The animals bulb for having been carefully placed in well-prepared pits. Many were covered with textiles or pieces of pottery, “which formed a kind of sarcophagus,” says Osypinska. More than 90% were cats, many of whom had iron collars or necklaces threaded with glass and shells. A feline was placed on the wing of a large bird.

Field work is being carried out at the Berenice Cemetery.
M. Osypinska
The team found no evidence of mummification, sacrifice or other ritual practices seen at ancient animal burial sites such as Ashkelon Place in Israel. At Berenice, most of the animals bulge to have died of injury or disease. Some cats have broken legs or other fractures that may be caused by falls or from being kicked by a horse. Others died young, possibly due to infectious diseases that spread riding in the cramped city.
The dogs, which only make up approx. 5% of burials (the rest are monkeys), tended to be older when they died. Many had lost most of their teeth or suffered periodontal disease and joint degeneration.
“We have people who have very limited mobility,” says Osypinska. Yet many lived long lives and their injuries healed. “Such animals had to be fed in order to survive,” she says, “sometimes with special food in the case of the almost toothless animals.”
The fact that humans took such good care of the animals, especially in a rough area where almost all the resources had to be imported – and that they took such care to bury them, as many modern owners do – suggests the people of Berenice had a strong emotional bond with their cats and dogs, the team concluded last month in World Archeology. “They did not do it for the gods or for any utilitarian benefit,” Osypinska says.
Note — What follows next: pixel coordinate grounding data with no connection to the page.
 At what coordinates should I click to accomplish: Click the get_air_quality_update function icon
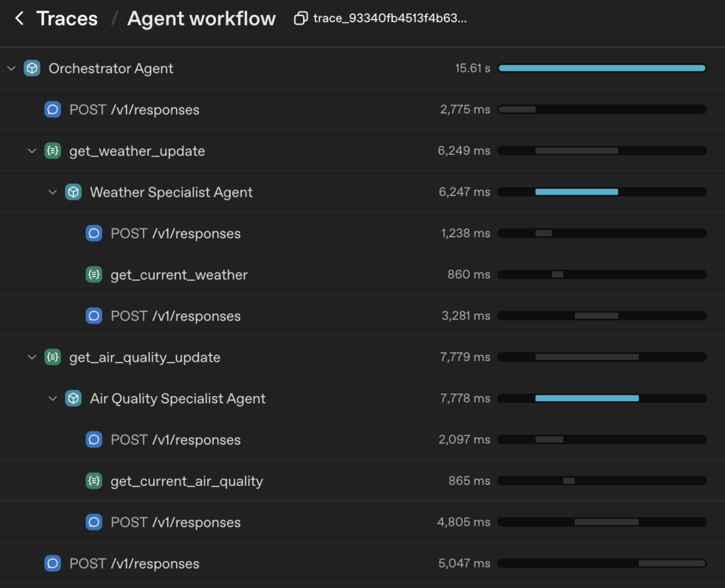pos(52,357)
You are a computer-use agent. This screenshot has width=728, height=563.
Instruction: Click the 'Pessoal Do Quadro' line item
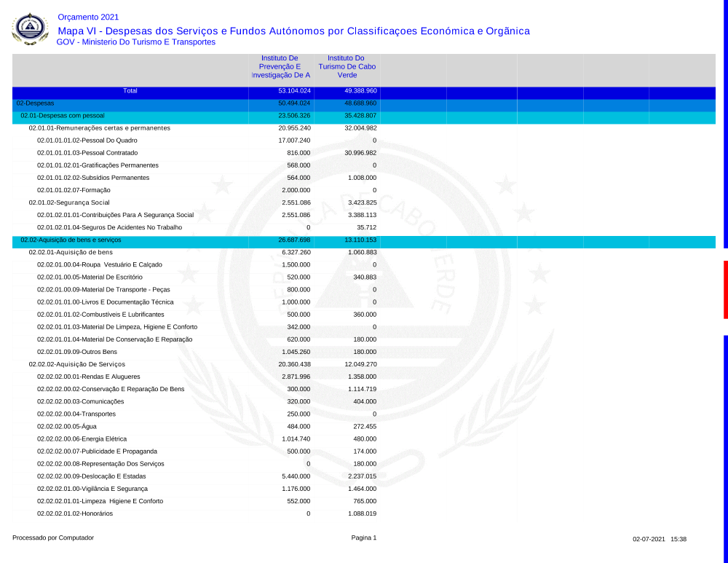[x=87, y=141]
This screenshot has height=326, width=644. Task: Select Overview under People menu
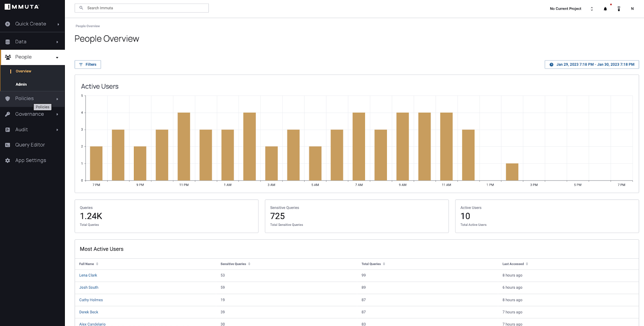point(24,71)
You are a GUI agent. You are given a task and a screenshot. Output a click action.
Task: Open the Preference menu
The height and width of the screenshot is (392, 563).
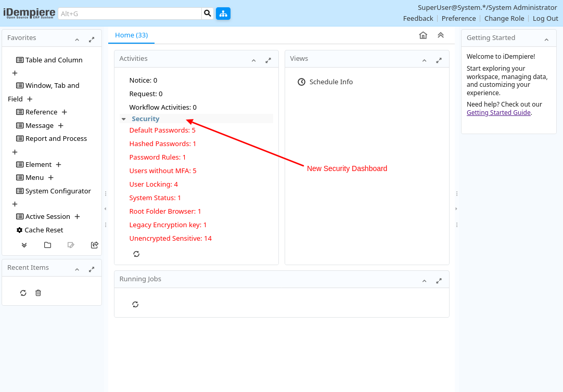point(458,18)
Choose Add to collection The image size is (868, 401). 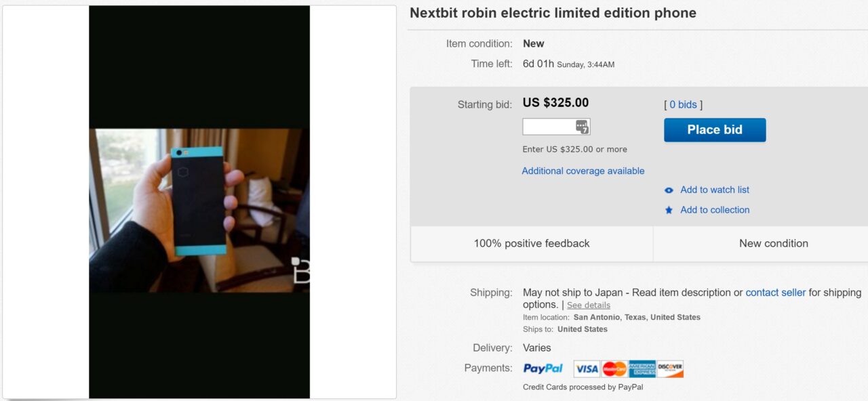pos(715,210)
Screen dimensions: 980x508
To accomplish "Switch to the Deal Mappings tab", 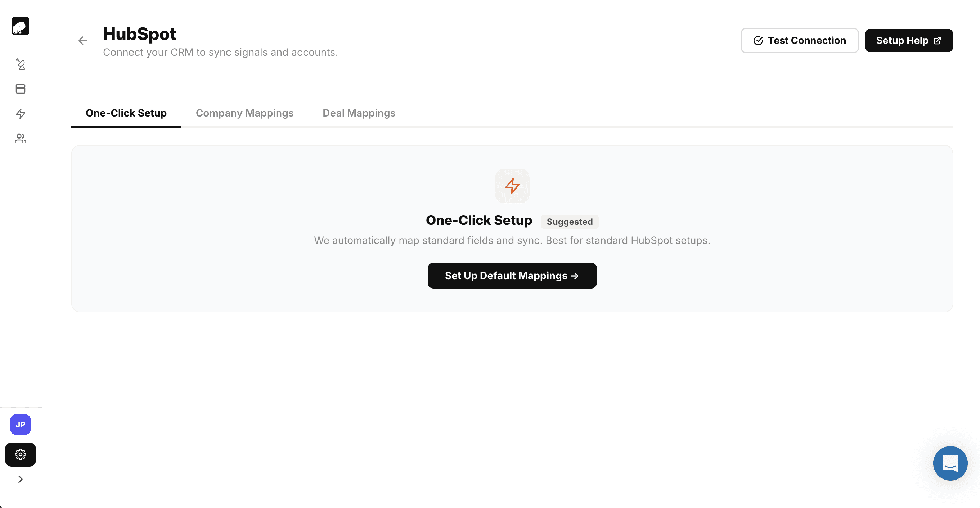I will [x=359, y=113].
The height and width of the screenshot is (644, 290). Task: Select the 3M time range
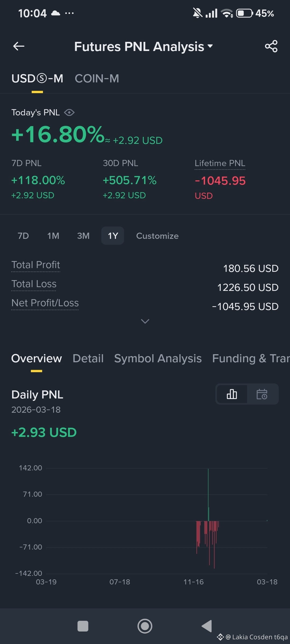(x=83, y=236)
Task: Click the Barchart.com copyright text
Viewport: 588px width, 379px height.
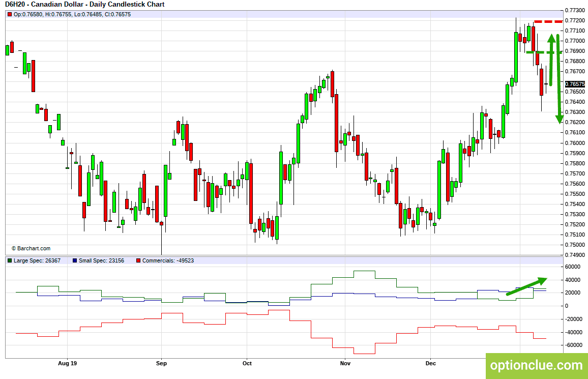Action: 31,249
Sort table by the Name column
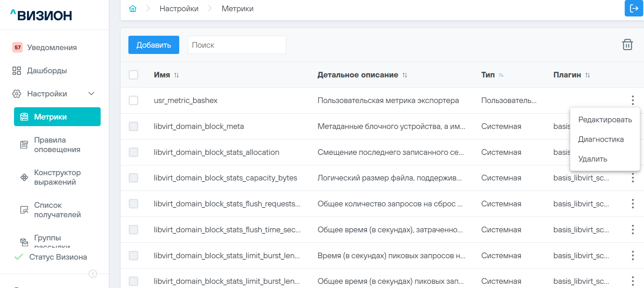The height and width of the screenshot is (288, 644). [x=176, y=75]
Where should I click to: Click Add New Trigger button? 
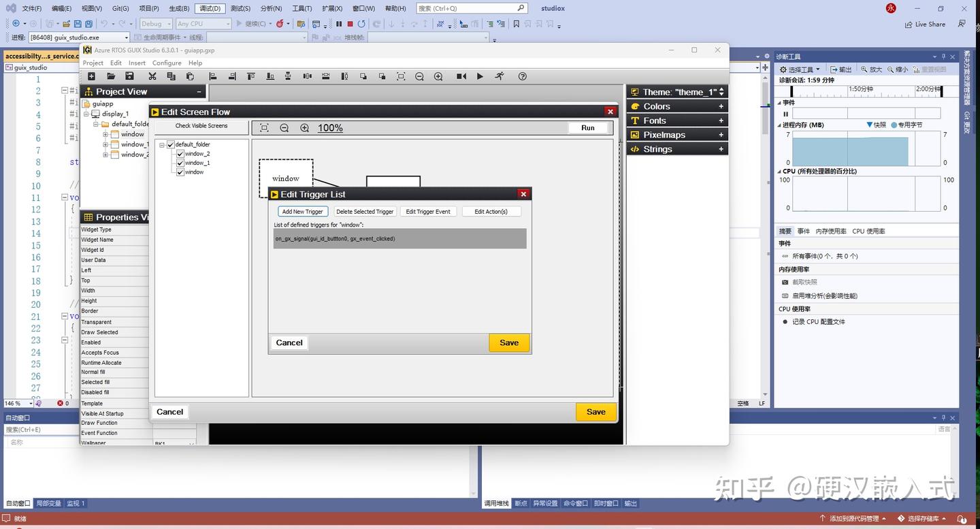[302, 211]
Instead, she argues that the relationship between humans and their pets was “surprisingly close” to what we see today.
Ikram is convinced. “This is a cemetery,” she says. “And it sheds an interesting light on the people of Berenice and their relationship with their animals.”
Archaeologist Wim Van Neer is also on board. “I have never seen a cat with a collar” so long ago, says Van Neer from the Royal Belgian Institute of Natural Sciences, who has studied the relationship between humans and animals in the ancient world, also in Berenice.

A cat from Berenice was wearing a bronze collar.
P. Osypinska
Still, he says it is possible that Berenice’s people valued their cats and dogs for non-experimental reasons. A seort would have teemed with rats, he remarks, making cats a valued working animal. And even though a couple of the puppies on site were small dogs that resembled today’s toy breeds – and therefore probably had little use, except as dogs, larger dogs could have guarded homes and consumed waste. “I do not think it was just a loving relationship.”
Osypinska hopes the new work will convince other archaeologists that accompanying animals are worth studying. “At first, some very experienced archaeologists discouraged me from this research,” arguing that pets were irrelevant to understanding the lives of ancient people, she says. “I hope the results of our research show that it’s worth it.”